- [DOCUMENT SECTION]:
-- START --
I’ll start by describing the picture. It’s in black and white, or at least it was in some far off time, now it’s greenish. He’s standing very proud. With features much like my own. Black and proud, black and beautiful! That’s how we stand in my family. That’s how all the brother’s and sister of this proud race should stand so that we stand out above others and stop hiding from society! But that would be another topic. Good for a poem too.
Anyways, his nose is broad as a black man who must work hard must have to make his heart work when it doesn’t want to any longer. His face is scarred by pain and suffering. His expression is nonexistent. It’s neutral as a hired killer’s. His eyes are cold, robbed of every expression as if an icy liquid ran through his veins and humanity’s vulnerability had been stripped from him by years of hard work and abuse.
-- END --
- [CHALLENGES]:
[1] Using the passage about the photograph, decide whether each statement agrees with it. Answer yes or no, and quote the words that settle it. (a) The picture now looks greenish. (b) The man in the picture is smiling. (c) His eyes are described as cold.
[2] Print the passage about the photograph from "Anyways, his nose" up to and including "work and abuse.".
[3] Proceed with the passage about the photograph, picking up after its final sentence.

- [RECORDS SUPPLIED]:
-- START --
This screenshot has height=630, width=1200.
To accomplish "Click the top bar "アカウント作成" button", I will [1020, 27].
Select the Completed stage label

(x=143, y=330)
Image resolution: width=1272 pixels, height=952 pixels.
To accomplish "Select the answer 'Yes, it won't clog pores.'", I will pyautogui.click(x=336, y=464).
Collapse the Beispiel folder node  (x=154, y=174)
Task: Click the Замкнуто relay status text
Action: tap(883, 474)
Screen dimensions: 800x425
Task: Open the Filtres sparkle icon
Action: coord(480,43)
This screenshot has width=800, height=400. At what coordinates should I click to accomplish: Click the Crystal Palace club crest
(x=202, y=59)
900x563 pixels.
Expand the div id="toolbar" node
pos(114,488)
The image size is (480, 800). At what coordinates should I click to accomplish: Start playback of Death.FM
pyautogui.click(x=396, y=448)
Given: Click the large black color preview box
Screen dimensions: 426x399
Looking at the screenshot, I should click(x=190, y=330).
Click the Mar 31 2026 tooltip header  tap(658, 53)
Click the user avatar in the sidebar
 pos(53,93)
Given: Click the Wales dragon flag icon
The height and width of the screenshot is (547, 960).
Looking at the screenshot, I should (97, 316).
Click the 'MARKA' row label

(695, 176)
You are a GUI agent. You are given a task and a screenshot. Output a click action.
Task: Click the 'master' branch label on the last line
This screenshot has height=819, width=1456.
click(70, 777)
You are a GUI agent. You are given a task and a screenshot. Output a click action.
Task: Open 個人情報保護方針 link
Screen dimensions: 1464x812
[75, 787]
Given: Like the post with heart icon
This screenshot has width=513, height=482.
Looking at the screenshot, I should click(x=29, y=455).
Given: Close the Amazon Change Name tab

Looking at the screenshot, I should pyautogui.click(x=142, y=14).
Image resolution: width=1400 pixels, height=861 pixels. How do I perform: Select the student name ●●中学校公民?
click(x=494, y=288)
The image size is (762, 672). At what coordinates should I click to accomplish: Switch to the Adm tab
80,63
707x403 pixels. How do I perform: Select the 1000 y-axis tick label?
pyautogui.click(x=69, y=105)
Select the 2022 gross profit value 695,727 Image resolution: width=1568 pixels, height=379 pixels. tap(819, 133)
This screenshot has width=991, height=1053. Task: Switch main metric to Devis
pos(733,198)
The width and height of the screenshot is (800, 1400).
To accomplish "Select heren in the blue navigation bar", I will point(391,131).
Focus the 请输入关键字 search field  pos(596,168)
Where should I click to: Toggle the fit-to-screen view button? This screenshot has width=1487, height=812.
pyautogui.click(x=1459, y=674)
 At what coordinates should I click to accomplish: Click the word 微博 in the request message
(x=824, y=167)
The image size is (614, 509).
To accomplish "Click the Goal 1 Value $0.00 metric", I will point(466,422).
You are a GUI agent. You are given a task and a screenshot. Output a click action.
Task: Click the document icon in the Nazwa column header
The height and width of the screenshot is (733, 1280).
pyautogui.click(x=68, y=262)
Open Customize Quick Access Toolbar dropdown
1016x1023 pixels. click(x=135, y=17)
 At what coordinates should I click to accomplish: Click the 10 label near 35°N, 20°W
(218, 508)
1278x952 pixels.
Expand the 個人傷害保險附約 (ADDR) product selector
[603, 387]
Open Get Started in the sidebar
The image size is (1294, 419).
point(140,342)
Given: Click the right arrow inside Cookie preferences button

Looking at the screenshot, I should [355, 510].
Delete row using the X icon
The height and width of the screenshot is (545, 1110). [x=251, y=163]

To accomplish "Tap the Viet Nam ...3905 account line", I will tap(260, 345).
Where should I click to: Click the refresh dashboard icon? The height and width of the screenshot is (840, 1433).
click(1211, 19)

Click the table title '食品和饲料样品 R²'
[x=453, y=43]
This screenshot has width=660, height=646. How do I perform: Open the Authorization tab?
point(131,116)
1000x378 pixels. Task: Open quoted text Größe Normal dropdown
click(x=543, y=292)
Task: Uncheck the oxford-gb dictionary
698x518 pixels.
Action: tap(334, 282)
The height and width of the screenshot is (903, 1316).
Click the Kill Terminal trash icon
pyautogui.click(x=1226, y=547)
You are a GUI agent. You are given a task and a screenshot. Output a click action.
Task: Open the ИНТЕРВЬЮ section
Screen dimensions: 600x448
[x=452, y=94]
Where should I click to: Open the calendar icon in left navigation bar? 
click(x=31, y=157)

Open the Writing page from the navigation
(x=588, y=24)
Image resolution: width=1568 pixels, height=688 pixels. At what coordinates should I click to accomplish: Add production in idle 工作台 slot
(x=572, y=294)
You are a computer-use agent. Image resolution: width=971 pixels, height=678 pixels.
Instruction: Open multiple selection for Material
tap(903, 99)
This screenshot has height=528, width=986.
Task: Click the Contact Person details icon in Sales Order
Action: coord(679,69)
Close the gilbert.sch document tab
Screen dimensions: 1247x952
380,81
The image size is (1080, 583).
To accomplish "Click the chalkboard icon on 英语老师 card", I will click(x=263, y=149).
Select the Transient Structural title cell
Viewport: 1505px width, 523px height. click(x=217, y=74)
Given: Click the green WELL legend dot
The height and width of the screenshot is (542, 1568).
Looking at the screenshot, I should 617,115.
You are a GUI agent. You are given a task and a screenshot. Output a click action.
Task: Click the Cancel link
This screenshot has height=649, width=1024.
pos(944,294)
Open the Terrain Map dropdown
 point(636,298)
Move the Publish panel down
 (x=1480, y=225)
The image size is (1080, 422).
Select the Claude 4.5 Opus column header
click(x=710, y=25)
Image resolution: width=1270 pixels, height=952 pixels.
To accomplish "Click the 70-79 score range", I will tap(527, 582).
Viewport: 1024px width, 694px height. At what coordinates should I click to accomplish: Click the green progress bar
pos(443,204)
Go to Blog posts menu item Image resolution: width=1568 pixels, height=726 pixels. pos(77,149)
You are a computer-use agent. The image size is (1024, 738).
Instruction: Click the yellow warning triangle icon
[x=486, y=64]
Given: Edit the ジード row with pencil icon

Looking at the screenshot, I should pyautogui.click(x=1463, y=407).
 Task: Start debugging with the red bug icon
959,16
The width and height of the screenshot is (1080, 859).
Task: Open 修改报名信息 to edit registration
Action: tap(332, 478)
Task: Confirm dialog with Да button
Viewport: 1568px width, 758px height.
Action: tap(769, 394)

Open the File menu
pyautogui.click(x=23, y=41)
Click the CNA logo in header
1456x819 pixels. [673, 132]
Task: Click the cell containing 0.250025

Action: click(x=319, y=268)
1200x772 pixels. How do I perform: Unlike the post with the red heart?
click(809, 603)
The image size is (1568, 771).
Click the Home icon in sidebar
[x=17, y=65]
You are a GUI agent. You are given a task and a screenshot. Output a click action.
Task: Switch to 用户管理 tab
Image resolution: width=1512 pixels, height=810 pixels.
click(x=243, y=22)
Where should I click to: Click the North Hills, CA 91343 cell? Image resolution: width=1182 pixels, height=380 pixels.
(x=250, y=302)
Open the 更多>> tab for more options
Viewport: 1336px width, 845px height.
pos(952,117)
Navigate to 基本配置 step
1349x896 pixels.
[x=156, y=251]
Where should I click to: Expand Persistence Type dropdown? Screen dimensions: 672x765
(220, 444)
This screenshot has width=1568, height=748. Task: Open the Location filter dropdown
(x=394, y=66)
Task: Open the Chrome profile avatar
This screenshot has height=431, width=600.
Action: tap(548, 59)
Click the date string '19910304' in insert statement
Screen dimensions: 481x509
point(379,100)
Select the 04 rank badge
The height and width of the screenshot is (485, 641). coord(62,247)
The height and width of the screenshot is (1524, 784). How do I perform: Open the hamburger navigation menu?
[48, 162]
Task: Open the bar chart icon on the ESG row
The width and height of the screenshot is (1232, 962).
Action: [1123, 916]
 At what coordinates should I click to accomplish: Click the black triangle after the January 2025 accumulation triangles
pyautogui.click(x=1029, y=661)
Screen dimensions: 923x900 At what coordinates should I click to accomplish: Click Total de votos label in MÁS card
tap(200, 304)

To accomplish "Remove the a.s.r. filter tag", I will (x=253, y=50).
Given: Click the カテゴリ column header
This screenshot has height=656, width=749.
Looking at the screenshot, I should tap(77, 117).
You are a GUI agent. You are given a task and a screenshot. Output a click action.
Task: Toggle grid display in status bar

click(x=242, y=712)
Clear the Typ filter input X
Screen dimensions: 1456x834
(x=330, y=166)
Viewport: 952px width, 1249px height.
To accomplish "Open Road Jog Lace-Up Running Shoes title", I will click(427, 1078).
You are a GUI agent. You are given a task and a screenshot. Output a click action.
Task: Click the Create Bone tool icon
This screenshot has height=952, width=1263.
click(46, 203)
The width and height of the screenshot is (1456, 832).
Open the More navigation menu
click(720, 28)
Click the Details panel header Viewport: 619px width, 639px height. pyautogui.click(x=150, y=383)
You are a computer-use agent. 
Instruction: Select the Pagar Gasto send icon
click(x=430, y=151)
-- END --
- [ANSWERS FOR THE EXERCISE]:
[1]
(a) Yes: "now it’s greenish"
(b) No: "His expression is nonexistent."
(c) Yes: "His eyes are cold"

[2]
Anyways, his nose is broad as a black man who must work hard must have to make his heart work when it doesn’t want to any longer. His face is scarred by pain and suffering. His expression is nonexistent. It’s neutral as a hired killer’s. His eyes are cold, robbed of every expression as if an icy liquid ran through his veins and humanity’s vulnerability had been stripped from him by years of hard work and abuse.

[3]
When they first met, his father was a slave. Then he was made free. It was not easy growing up, in a household like that. Cutting canes with a dull machete and coming home to defend his sisters’ honors. Everyday was a slow destructive grind between the sugar canes and wheather against hunger and humiliation, peeling off the layers of soul. It was destroying his feelings.It was destroying his humanity. It was too much to take. A pointy sugar cane would stab him and nail him to the wall. His body would slip and the cane would start searing his flesh, cutting him in half. Then he’d wake up screaming with a picture on his mind. They were once his brothers.
Smart as he was, he was forced to leave school at an early age to go work with his father. All that his father could bring to the table were small breadcrumbs for which he begged and some people would feed the leftovers to the dogs in front of his begging eyes, his crying eyes. He was not hungry – or at least he was not concerned with his own hunger – all he cared about was his family. He would not lose anymore. Geño didn’t like this. So he quit school.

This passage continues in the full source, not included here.